So far I haven't had to do much to my computers other than clean up old files. Which is what CC does well. 

I routinely use Control Panel to look for new programs that have been added and clean them out. 

I do have security turned on for my router, I run VPN on our computers, phones, tablets. And I have added security for out Smart TV's. I switched from Wireless back to Wired for all but our laptops because it is faster and more secure. I also limit the number of connections available and my router notifies me of any new connections. 

Sorry for getting a bit off track but, yes, CC does have it's place.


----------



## rusty baker (Feb 13, 2009)

McAfee and Norton are space hogs.


----------



## joe-nwt (Jul 15, 2020)

rusty baker said:


> McAfee and Norton are space hogs.


And just try and get rid of them. Not always easy.

I use the registry scan/clean function on CC.


----------



## SW Dweller (Jan 6, 2021)

I have had it on my machines for >20 years. I keep it updated and run it once a month or when I think I need to. 
It has some quirks so know what you are asking before you do it. A full clean will remove all of your stored passwords. Stored not saved. Like cookies. 
I also have Malwarebytes, and Ublock Orgin


----------



## ktownskier (Aug 22, 2018)

SW Dweller said:


> I have had it on my machines for >20 years. I keep it updated and run it once a month or when I think I need to.
> It has some quirks so know what you are asking before you do it. A full clean will remove all of your stored passwords.
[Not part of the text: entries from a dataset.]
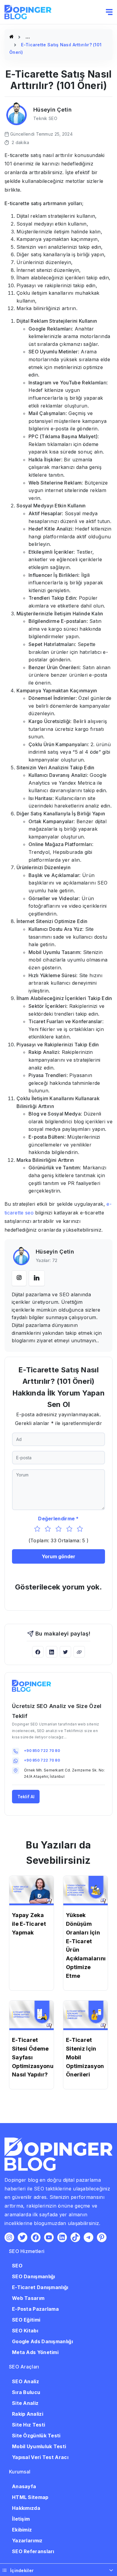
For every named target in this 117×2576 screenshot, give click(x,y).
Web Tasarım (28, 2298)
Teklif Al (25, 1796)
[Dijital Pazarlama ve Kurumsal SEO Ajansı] (11, 36)
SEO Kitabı (25, 2331)
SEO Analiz (25, 2381)
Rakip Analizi (27, 2414)
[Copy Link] (79, 1652)
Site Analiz (25, 2403)
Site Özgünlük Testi (36, 2436)
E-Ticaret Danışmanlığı (40, 2287)
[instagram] (19, 1278)
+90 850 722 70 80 (42, 1750)
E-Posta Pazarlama (35, 2309)
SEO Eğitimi (26, 2320)
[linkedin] (36, 1278)
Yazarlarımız (27, 2541)
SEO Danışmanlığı (33, 2276)
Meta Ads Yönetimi (35, 2352)
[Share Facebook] (37, 1652)
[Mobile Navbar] (109, 12)
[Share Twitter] (65, 1652)
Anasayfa (24, 2486)
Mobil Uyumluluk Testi (39, 2446)
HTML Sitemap (30, 2497)
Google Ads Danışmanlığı (42, 2341)
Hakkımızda (26, 2508)
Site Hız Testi (28, 2425)
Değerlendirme (56, 1519)
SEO (17, 2266)
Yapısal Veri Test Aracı (40, 2457)
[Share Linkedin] (51, 1652)
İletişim (21, 2519)
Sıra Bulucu (26, 2392)
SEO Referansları (33, 2551)
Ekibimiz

Stored not saved. Like cookies.
> I also have Malwarebytes, and Ublock Orgin


The same holds true for pretty much everything. 
Know what you are asking before you ask for it. 
Know what you are doing before you do it. Or at least have some idea. 
But then, it is just a machine, you can always restore it to a point back in time. Unlike in real life, in computers, you can get a do-over.


----------



## Deja-vue (Mar 24, 2013)

I use the [free] Version of CC, for myself and all of my Customers. It goes deeper than Windows Cleanup.
Always do a Registry backup before cleaning it up. In my Toolbox is also:
Whocrashed
Malwarebytes
Rkill
Iobituninstaller
Ninite.com
Windowskeyfinder
Winaerotweaker
etc.


----------



## HotRodx10 (Aug 24, 2017)

I have the free version, and I run the registry fixer every month or so. The disk cleaner always seems to delete a bunch of stored passwords in Firefox, no matter what I check or don't check, so I will probably quit using it for that.


----------



## SARG (Dec 28, 2020)

I use the free version on two machines daily. I paid for the "pro" version twice and never noted any added benefit.


----------



## IvanSmo (6 mo ago)

I never like using it. I think not only it is not useful, I think it compromises OS (there were some problems related). For simple tasks (cleaning cache, unnecessary files, etc... I make my own program to deal with it. I'll rather hire someone to make me a script, or simple app than use CCleaner and related apps.


----------



## ktownskier (Aug 22, 2018)

IvanSmo said:


> I never like using it. I think not only it is not useful, I think it compromises OS (there were some problems related). For simple tasks (cleaning cache, unnecessary files, etc... I make my own program to deal with it. I'll rather hire someone to make me a script, or simple app than use CCleaner and related apps.


Ummm, 

This is pretty much a dead thread. 

Anything that hasn't had a post in over 6 months probably doesn't warrant a new one as others have lost interest in it.


----------



## FM3 (Aug 12, 2019)

ktownskier said:


> Ummm,
> 
> This is pretty much a dead thread.


It was. But like a heart transplant, new member IvanSmo is pumping fresh blood and new opinions through its veins! 💖


----------